Uno dei tratti belli dei racconti biblici è il fatto che non fissano la realtà in formule semplici, ma ne colgono la complessità e varietà.
L’esperienza di Dio può avvenire in una brezza leggera, come per il profeta Elia nella prima lettura, o nella situazione di un vento forte, tanto da intimorire pescatori esperti, come nell’episodio evangelico.
Elia, dopo una vita spesa come profeta autentico ed estremamente autorevole, e dopo prodigi clamorosi che lo avrebbero dovuto qualificare come uomo di Dio senza alcun dubbio, vive l’appuntamento decisivo dell’ascolto della voce del Signore in un momento di raccoglimento e in un’esperienza silenziosa, quasi impercettibile.
Egli aveva già vissuto l’incontro con Dio, quando ne aveva udito la chiamata profetica e aveva risposto, ed era stato il suo testimone più volte nei confronti del re. Ma ecco, verso la fine della sua vita si realizza l’esperienza più importante di tutte.
È come un sigillo sulla sua “carriera”, la conferma che nonostante le difficoltà aumentino invece che diminuire (in questo momento è in fuga dalla regina Gezabele), ha seguito la strada giusta. Questa voce che arriva dopo una vita di imprese ed eventi grandiosi, paragonabili a un grande trambusto che non lo ha mai lasciato in pace, ora si fa percepire così leggera e delicata, ed è simbolo di un’esperienza intima, di quelle che toccano le sorgenti della nostra esistenza, in grado di cambiare il cuore. Come quando ti accorgi di essere autenticamente innamorato, o ti persuadi nel profondo che una particolare strada è quella giusta da seguire.
È una sensazione che non tutti hanno la fortuna di potere descrivere: senti che una pace molto profonda rilassa i muscoli del corpo, sparisce ogni paura e, al contrario, guardi al futuro con determinazione e coraggio.
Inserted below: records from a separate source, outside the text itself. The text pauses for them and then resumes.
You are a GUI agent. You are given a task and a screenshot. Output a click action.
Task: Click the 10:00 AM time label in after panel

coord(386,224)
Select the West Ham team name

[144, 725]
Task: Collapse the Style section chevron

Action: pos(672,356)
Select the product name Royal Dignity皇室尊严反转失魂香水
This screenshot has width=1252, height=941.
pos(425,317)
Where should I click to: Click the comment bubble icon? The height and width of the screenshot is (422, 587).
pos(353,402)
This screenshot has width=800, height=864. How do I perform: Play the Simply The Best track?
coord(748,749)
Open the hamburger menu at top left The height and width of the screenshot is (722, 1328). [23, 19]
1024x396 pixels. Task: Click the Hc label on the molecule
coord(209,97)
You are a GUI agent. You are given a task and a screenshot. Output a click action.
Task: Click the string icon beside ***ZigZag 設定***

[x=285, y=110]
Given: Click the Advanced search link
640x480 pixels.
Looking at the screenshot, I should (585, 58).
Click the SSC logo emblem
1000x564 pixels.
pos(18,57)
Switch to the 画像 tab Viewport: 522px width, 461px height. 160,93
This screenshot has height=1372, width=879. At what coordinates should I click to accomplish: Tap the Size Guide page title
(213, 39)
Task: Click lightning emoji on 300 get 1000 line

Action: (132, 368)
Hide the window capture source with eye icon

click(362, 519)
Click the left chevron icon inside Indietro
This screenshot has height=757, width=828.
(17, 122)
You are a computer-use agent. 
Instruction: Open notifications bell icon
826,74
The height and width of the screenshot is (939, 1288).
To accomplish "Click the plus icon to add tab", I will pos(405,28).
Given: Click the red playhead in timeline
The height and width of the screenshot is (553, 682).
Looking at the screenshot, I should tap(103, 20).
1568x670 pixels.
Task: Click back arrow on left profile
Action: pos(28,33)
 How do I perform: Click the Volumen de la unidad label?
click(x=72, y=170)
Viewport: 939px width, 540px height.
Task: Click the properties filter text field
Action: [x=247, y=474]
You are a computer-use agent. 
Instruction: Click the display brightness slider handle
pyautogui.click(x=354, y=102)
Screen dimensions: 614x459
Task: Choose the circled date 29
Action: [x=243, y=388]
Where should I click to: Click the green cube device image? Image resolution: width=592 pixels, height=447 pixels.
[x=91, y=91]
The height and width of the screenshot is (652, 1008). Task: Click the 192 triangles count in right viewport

Qualcosa di simile, ma molto più ricco e variegato, deve avere vissuto il profeta Elia.
Per i discepoli, invece, è tutto il contrario. Essi sono spaventati dal vento forte e contrario, loro che sono pescatori esperti! Temono di vedere un fantasma, perché assistono a qualcosa di inaudito: un uomo che cammina su acque in tempesta, acque – quelle del Lago di Tiberiade – profondissime.
I discepoli sono persone che devono ancora imparare tutto al seguito del Maestro. Hanno bisogno che la loro fede nasca e venga confermata. La loro esperienza è forte e sconvolgente, tanto da plasmare i loro punti di riferimento e ridefinirli.
Quando torneranno a riva non saranno più gli stessi e non potranno più negare di avere intuito chi fosse veramente Gesù. Infatti, non c’è bisogno di capire tutto: spesso è sufficiente intuire semplicemente chi sia veramente Gesù. È già abbastanza dirompente, per mettersi in cammino a cercarlo ancora e più autenticamente.
Sono entrambe esperienze di Dio.
Alcune volte Dio ci si fa incontro in maniera potente, come quando interviene per farsi conoscere nella vita degli adolescenti ai campi o durante un’esperienza di volontariato. Altre volte, nel silenzio di una preghiera feriale, conferma il cammino di chi già lo ha conosciuto.
Molte volte, un’esperienza forte e potente, è l’inizio che conduce a quella più intima, ma non meno incisiva. Si vorrebbe che il Signore si facesse conoscere ancora in maniera clamorosa, che risolvesse di un colpo le nostre fatiche, i nostri indugi, e la smemoratezza di quel primo momento di folgorazione. Invece lui semina più intimamente, finché il semino non pianti radici meno spettacolari, ma non meno efficaci e importanti.
La voce di Dio può essere delicata o potente, può irrompere senza chiedere il permesso o agire solo toccando la nostra libertà. L’importante è essere in ascolto di questa voce, sapere che si può nascondere ovunque e può essere portata da ogni cosa, perché Dio ci vuole sempre raggiungere, nel posto dove siamo, per aiutarci a fare proprio il passo di cui abbiamo bisogno.